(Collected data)
+---+

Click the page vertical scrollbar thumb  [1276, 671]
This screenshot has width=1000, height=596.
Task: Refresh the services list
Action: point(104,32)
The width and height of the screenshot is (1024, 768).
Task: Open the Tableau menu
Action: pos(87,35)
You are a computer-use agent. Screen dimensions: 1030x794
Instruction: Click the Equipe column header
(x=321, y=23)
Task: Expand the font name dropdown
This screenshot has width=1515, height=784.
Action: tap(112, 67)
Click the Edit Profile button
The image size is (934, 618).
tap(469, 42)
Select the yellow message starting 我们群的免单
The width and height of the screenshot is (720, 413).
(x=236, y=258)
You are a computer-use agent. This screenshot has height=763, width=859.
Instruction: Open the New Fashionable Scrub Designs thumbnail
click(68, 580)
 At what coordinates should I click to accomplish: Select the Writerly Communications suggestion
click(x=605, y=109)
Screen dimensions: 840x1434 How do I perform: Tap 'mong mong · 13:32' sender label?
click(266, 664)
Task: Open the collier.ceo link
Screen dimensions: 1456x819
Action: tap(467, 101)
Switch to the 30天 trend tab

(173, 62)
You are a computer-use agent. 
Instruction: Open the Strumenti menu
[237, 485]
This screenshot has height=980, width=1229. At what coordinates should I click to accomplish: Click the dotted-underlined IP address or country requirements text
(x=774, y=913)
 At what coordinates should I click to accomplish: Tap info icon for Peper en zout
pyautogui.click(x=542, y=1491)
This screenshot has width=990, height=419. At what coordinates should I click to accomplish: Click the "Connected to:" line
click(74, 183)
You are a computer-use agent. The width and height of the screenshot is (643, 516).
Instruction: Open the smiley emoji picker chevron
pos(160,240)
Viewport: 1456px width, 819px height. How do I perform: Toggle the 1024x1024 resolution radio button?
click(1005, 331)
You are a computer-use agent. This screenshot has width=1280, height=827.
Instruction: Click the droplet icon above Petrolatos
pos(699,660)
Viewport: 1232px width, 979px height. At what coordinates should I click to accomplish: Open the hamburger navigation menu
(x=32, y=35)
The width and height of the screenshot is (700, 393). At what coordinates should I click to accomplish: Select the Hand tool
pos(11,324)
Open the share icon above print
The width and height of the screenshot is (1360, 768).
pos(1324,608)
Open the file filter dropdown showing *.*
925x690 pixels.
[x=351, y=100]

+---+

## WORK TASK
All that is wanted is the lines from the one containing "At what coordinates should I click to accomplish: Tap" through the last line of the records, restated word for word.

## TASK ANSWER
 At what coordinates should I click to accomplish: Tap info icon for Peper en zout
pyautogui.click(x=542, y=1491)
This screenshot has width=990, height=419. At what coordinates should I click to accomplish: Click the "Connected to:" line
click(74, 183)
You are a computer-use agent. The width and height of the screenshot is (643, 516).
Instruction: Open the smiley emoji picker chevron
pos(160,240)
Viewport: 1456px width, 819px height. How do I perform: Toggle the 1024x1024 resolution radio button?
click(1005, 331)
You are a computer-use agent. This screenshot has width=1280, height=827.
Instruction: Click the droplet icon above Petrolatos
pos(699,660)
Viewport: 1232px width, 979px height. At what coordinates should I click to accomplish: Open the hamburger navigation menu
(x=32, y=35)
The width and height of the screenshot is (700, 393). At what coordinates should I click to accomplish: Select the Hand tool
pos(11,324)
Open the share icon above print
The width and height of the screenshot is (1360, 768).
pos(1324,608)
Open the file filter dropdown showing *.*
925x690 pixels.
[x=351, y=100]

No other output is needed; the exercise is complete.